Passage for review START
Re: Recovering a Bugeye dashboard - tips?

That is Drew's (tunebug) writeup.
 
Re: Recovering a Bugeye dashboard - tips?

So I think I'm going to weld up the hole that has been cut here, but does the radio cut out look factory to you guys? Seems a little too good for an hobbiest, no? What do you think? Did the factory do this on all of them?

BugeyeDashprep8-11-09.jpg
 
Re: Recovering a Bugeye dashboard - tips?

The long dashed lines are factory orginal along with the two although I can not see the right most one.

The actual cut out and the kinda center hole was for a later radio.
 
Re: Recovering a Bugeye dashboard - tips?

jlaird said:
The long dashed lines are factory orginal along with the two although I can not see the right most one.

The actual cut out and the kinda center hole was for a later radio.

Ah, now it makes sense. The long thing rectangles were from the factory to make it easy to cut out later on, the off center cut is what a PO did.

Got it. Thanks!
 
Re: Recovering a Bugeye dashboard - tips?

Well, one down. Sort of anyway, I still need to dress these welds.

Cleaning and some weld through primer. My first timing using this stuff, but seemed to work OK.

BugeyeDashrepairwelding8-11-09.jpg


On the back side, ugly welds but not a repair that is going to see much stress (gosh, it better not anyway!). The metal I used to patch was 22 gauge and my welding skills on that sort of metal was pretty lousy. Took a couple welds to get closer to the right power and wire speed.

BugeyeDashrepairwelding8-11-091.jpg


Dash/cockpit facing side
BugeyeDashrepairwelding8-11-093.jpg


Would you just primer and skim the remaining indentation and then primer/seal from there?
 
Re: Recovering a Bugeye dashboard - tips?
Passage for review END
Supplied material START
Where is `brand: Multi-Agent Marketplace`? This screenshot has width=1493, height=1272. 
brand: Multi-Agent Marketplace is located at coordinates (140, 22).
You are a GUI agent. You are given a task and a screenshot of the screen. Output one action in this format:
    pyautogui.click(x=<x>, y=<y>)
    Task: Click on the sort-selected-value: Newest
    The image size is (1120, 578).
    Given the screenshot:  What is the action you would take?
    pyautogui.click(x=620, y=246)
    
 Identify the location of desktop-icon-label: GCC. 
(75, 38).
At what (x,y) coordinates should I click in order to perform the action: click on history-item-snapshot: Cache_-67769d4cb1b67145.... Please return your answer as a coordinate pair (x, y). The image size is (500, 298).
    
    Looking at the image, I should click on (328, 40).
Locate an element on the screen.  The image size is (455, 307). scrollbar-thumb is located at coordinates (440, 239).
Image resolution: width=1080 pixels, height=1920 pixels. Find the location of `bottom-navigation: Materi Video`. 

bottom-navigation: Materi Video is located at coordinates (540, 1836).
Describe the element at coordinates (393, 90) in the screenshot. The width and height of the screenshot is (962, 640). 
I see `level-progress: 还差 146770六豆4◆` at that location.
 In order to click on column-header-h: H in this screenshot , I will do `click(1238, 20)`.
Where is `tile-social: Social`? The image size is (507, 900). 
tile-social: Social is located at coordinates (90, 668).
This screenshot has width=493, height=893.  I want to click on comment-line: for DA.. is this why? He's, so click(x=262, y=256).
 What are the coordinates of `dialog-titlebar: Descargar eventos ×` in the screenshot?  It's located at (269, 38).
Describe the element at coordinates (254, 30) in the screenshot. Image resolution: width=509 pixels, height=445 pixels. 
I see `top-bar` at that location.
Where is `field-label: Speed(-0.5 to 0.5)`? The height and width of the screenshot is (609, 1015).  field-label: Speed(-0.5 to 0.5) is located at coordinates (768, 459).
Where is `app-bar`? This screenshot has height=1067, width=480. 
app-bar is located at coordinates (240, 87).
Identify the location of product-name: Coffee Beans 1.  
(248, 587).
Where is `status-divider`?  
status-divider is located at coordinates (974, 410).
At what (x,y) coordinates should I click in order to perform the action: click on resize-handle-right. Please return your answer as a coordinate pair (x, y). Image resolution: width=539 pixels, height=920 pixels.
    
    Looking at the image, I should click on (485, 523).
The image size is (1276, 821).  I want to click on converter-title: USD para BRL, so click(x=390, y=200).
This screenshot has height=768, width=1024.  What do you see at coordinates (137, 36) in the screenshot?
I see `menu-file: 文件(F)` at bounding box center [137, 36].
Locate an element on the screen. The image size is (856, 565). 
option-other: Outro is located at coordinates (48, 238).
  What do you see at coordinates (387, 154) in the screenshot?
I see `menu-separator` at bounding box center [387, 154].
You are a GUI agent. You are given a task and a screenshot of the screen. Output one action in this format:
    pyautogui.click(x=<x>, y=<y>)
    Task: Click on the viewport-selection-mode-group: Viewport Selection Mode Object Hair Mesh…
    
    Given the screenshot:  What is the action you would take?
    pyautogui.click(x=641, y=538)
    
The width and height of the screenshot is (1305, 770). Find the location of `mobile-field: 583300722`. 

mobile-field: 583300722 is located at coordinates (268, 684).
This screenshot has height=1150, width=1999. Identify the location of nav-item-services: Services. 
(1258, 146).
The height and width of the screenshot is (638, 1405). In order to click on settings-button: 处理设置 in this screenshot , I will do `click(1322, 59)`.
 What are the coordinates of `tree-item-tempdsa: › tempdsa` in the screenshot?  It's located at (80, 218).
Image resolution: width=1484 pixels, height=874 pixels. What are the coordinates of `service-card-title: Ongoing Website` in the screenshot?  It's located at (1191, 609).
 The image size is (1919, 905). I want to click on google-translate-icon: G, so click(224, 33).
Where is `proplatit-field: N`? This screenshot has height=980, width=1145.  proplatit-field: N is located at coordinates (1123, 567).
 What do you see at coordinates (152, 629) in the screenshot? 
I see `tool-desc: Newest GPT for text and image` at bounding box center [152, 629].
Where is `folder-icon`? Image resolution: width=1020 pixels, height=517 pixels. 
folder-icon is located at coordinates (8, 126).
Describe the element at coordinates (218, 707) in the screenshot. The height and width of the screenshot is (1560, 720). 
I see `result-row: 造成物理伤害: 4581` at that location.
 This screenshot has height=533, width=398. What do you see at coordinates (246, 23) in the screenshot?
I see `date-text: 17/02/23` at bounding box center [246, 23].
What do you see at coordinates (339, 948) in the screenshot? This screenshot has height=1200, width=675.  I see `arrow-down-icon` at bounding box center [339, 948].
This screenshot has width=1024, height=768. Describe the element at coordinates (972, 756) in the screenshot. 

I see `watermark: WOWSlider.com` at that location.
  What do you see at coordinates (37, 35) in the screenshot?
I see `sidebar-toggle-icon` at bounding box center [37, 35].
Supplied material END
Reproduce, word for word, the portion of the dashboard thread that begins with the words containing "On the back" and ends with "primer/seal from there?". The records have no connection to the text.

On the back side, ugly welds but not a repair that is going to see much stress (gosh, it better not anyway!). The metal I used to patch was 22 gauge and my welding skills on that sort of metal was pretty lousy. Took a couple welds to get closer to the right power and wire speed.

BugeyeDashrepairwelding8-11-091.jpg


Dash/cockpit facing side
BugeyeDashrepairwelding8-11-093.jpg


Would you just primer and skim the remaining indentation and then primer/seal from there?